It should be noted that Chocklett’s careful tying instructions don’t just show you how to robotically tie specific patterns: They make you a better fly tier with sequences of feather preparations, gluing, marking, wrapping, and trimming that can be adapted into your own variations. Chocklett’s goal here isn’t just to help you mimic his flies, but to expand your range as a fly tier. And because Chocklett also spends many pages showing and explaining how to use his flies, you’ll also become a better fly fisher. If you carefully follow the advice inside, you’ll become more adept at casting large flies, you’ll learn how each fly has a special movement you can elicit through specific stripping techniques, and how to perform a figure-
eight maneuver close to the boat.


The beautiful color plates are by Jay Nichols, the same photographer who took the step-by-step tying photographs in Pop Fleyes, and the casting photos in Casting with Lefty. He has a history with facilitating and producing the very best instructional tomes in our sport. And clearly, Game Changer is the next level of our sport, not just in terms of what we can imitate but the types of fish we can catch.

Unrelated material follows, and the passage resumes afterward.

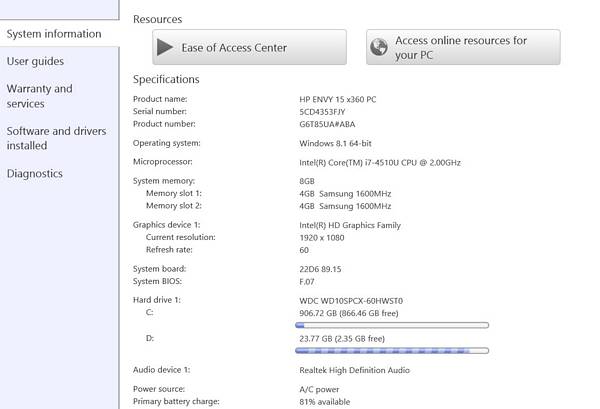Go to Warranty and services
Viewport: 600px width, 409px height.
click(x=40, y=96)
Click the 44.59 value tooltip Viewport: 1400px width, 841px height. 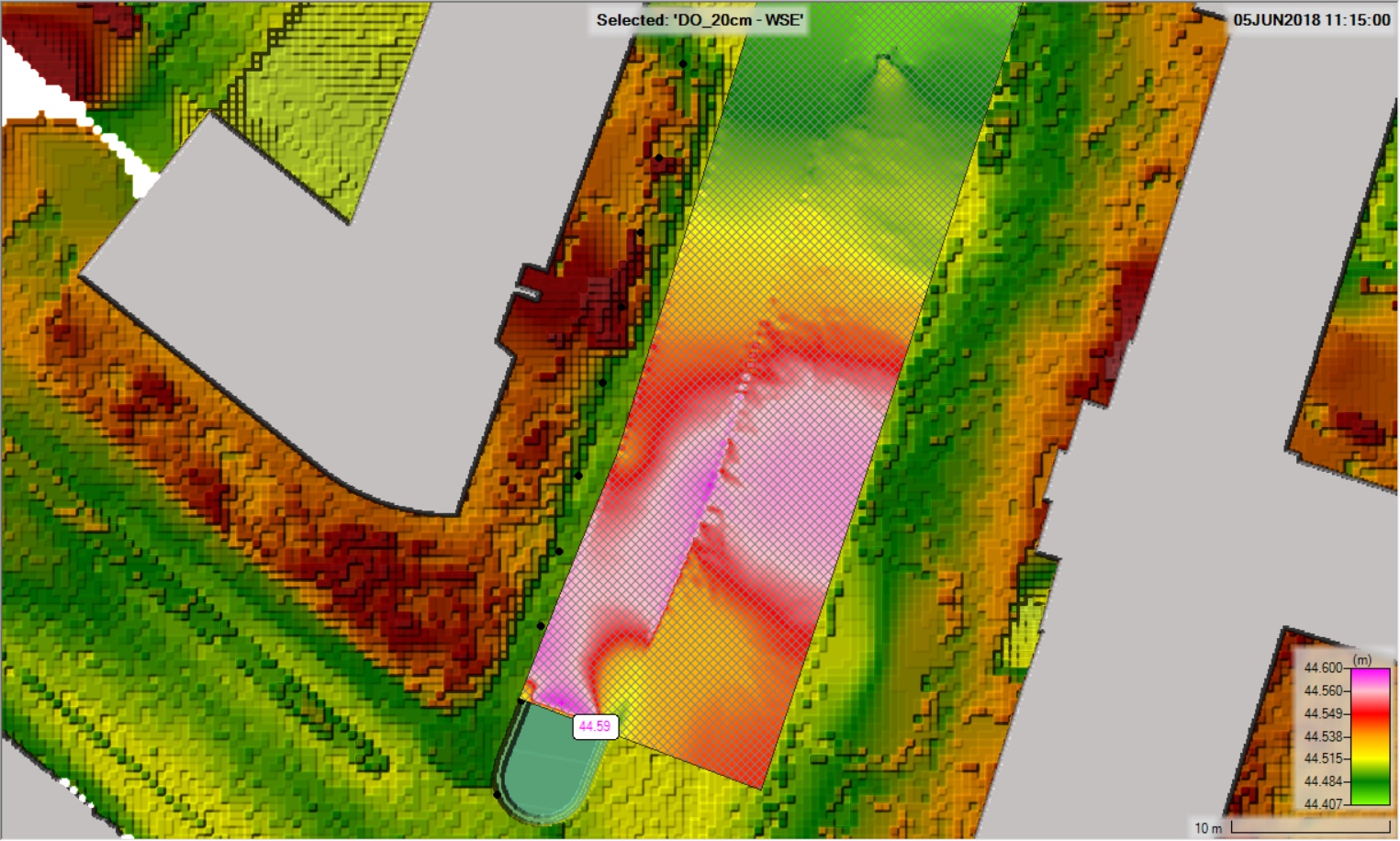[595, 726]
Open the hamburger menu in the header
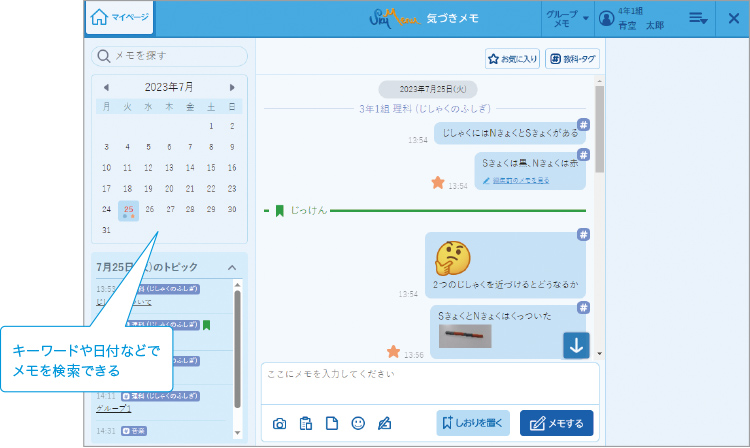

Chocklett’s fly-tying genius and his thoughtful strategies have opened the door to newish species like snakeheads and bowfins, and have made fish like muskies and smallmouths part of the accepted mainstream. His Game Changers have saved many days for me, and many trips. When fishing is slow, try a Game Changer. I’ve learned that when fish are zipped up and sullen, a Game Changer can change their moods. And on those days when you hook a fish every other cast, a Game Changer often catches exponentially larger fish. When little fish are busy eating insects, that’s exactly the right time for a Game Changer.




When I was in Mongolia, days of rain  and a river of mud ensured no one caught any taimen for many, many days. Chocklett’s flies stayed packed away until the final day, when we were on the last few miles of our trip and we finally gained a few inches of visibility. I tied on a black T-Bone, and caught a 55-inch, 60+-pound taimen. It was the largest taimen ever caught in that watershed.

If I wasn’t a believer before that fish, I certainly was from that day forward. With the publication of this fascinating, comprehensive book on the history and development of this fly series, many more people are about to become believers as well.